Material und Methoden
Es erfolgte die prospektive Auswertung der gerichtlich angeordneten Sektionen an Geflüchteten im vorbenannten Zeitraum an den rechtsmedizinischen Instituten der Bundeshauptstadt Berlin Charité Universitätsmedizin sowie am Landesinstitut für gerichtliche und soziale Medizin. Es wurden 38 Sektionen an Geflüchteten im Alter von 0 bis 78 Jahren durchgeführt, darunter 32 männliche und 6 weibliche Verstorbene.
Ergebnisse
Nichtnatürliche Todesarten lagen in 66 % der Fälle vor; hierbei entfielen 32 % auf Unfälle und je 24 % auf Suizide bzw. Tötungsdelikte.

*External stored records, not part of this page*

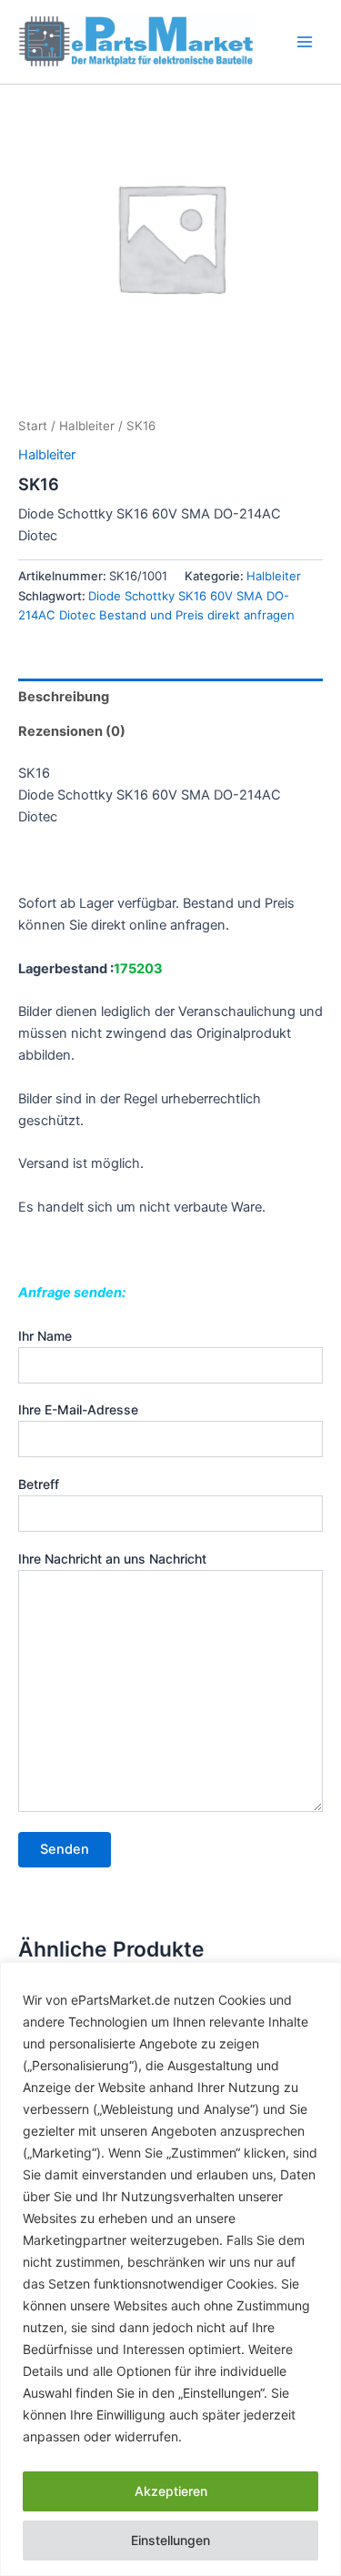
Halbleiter (87, 425)
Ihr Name (45, 1335)
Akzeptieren (171, 2491)
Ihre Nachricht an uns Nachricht (112, 1558)
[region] (170, 2269)
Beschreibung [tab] (63, 697)
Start (32, 425)
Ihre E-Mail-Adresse (78, 1409)
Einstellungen (170, 2540)
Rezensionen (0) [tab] (71, 731)
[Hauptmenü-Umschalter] (304, 42)
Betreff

Bei 16 % der nichtnatürlichen Todesfälle konnte eine todesursächliche Betäubungsmittelintoxikation nachgewiesen werden. Bei den Unfallgeschehen waren Stürze aus der Höhe und Tod durch Ertrinken führend. Natürliche Todesarten machten weniger als ein Drittel des Studienkollektivs aus, wobei Erkrankungen des Herz‑/Kreislaufsystems dominierten. In einem Fall bestand eine todesursächliche Infektionskrankheit. In 2 Fällen blieb die Todesursache unklar.
Schlussfolgerung
Geflüchtete stellen eine heterogene Bevölkerungsgruppe dar, die auch nach der Ankunft im Zielland potenziell belastenden Faktoren gegenüberstehen. Diese ergeben sich aus mit dem Asylverfahren verbundenen Lebensumstände und können ungünstige Auswirkungen auf die Gesundheit der Betroffenen entfalten. Weiterführende Studien zu Morbidität und Mortalität Geflüchteter in der Bundesrepublik sind notwendig, um bestehende Präventionsmaßnahmen zur Anwendung zu bringen und weiterführende Konzepte zu entwickeln.